Metis, on the other hand, is the kind of practical intelligence required to escape puzzling and ambiguous situations and is particularly applicable to those research settings that do not lend themselves to precise measurement, exact calculation or rigorous logic (Baumard 1999), p. 65).

p.9 Yale anthropologist James Scott (1998) maintains that 'Knowing how and when to apply rules of thumb in a concrete situations is the essence of metis' (Scott 1998, p. 316, emphasis in original).

p.9 Both phronesis and metis point to the myriad ways by which strategy actors, finding themselves in a given situation, are still able to spontaneously and without much forethought transform unfavourable circumstances into favourable outcomes through their practical wisdom, alertness, resourcefulness and guile. When referring to phronesis and metis, researchers can distinguish the everyday purposiveness of absorbed practical coping action from the purposefulness of planned action (Chia and Holt 2006, p. 648).
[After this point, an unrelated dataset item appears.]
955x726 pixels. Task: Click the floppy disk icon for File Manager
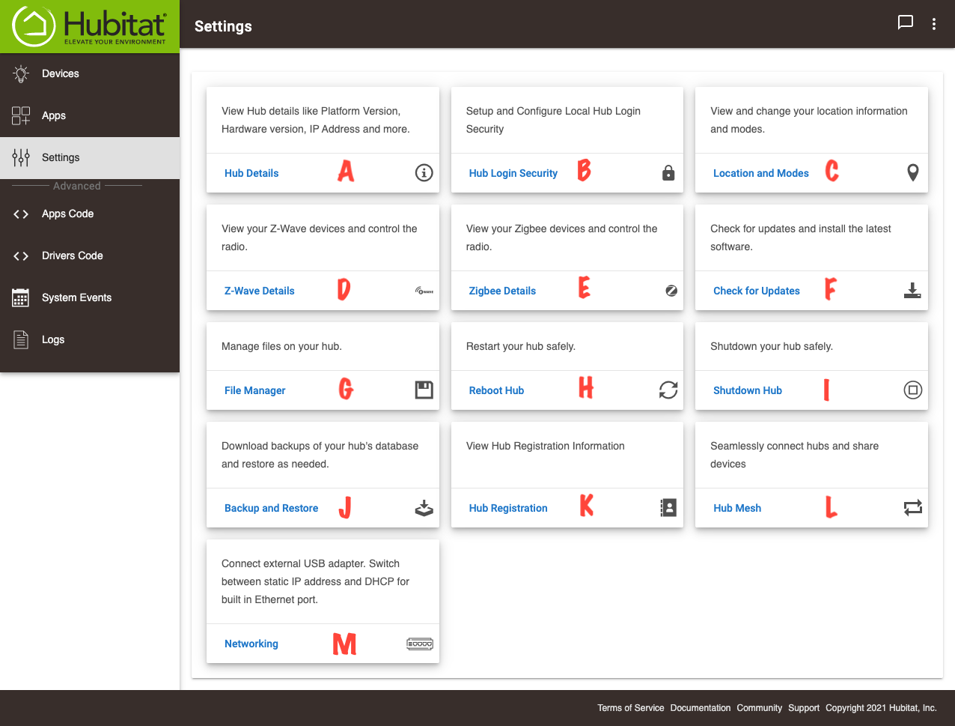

Both phronesis and metic intelligence are internalized predispositions inscribed onto material bodies that generate the propensity to act in a manner congruent with the demands of shifting material situations... they are particularly well suited for dealing with transient, shifting, disconcerting and ambiguous situations.

p.11 Strategy as Practice consists of both visible and manifest purposeful activities and more mundane everyday practical coping actions.

p.12 attending to and dealing with the problems, obstacles and concerns confronted in the here and now may actually generate a surprising consistency of action that through hindsight may appear as a relatively stable pattern to which we might ascribe the label 'strategy'. In this sense, strategy may be latent or immanent in such everyday coping actions... at the periphery decision-makers develop a phronetic awareness of the local context and strategy making is largely improvisational; strategy slowly emerges through the internalized predispositions that actors refer to.

p.13 Often, strategy emergence in actual practice happens quite serendipitously and relies more on an initial opportunistic intervention or on deeply embedded and unconscious dispositional tendencies than on expressed meanings, intentions and choices... Only through an appreciation of how phronesis and metis actively shape strategic behaviour can we begin to follow more closely the twists and turns of everyday absorbed practical coping; the opportunism, reversals, ruses, duplicates, disguises and inventiveness that is entailed in strategic doing.

p.14 What is needed in Strategy as Practice research is a redirection of attention from the declared overt activities traditionally associated with strategizing to the subtle manoeuvres adopted by individuals, organizations and businesses over the course of dealing with pressing immediate concerns that threaten their survival, growth and development.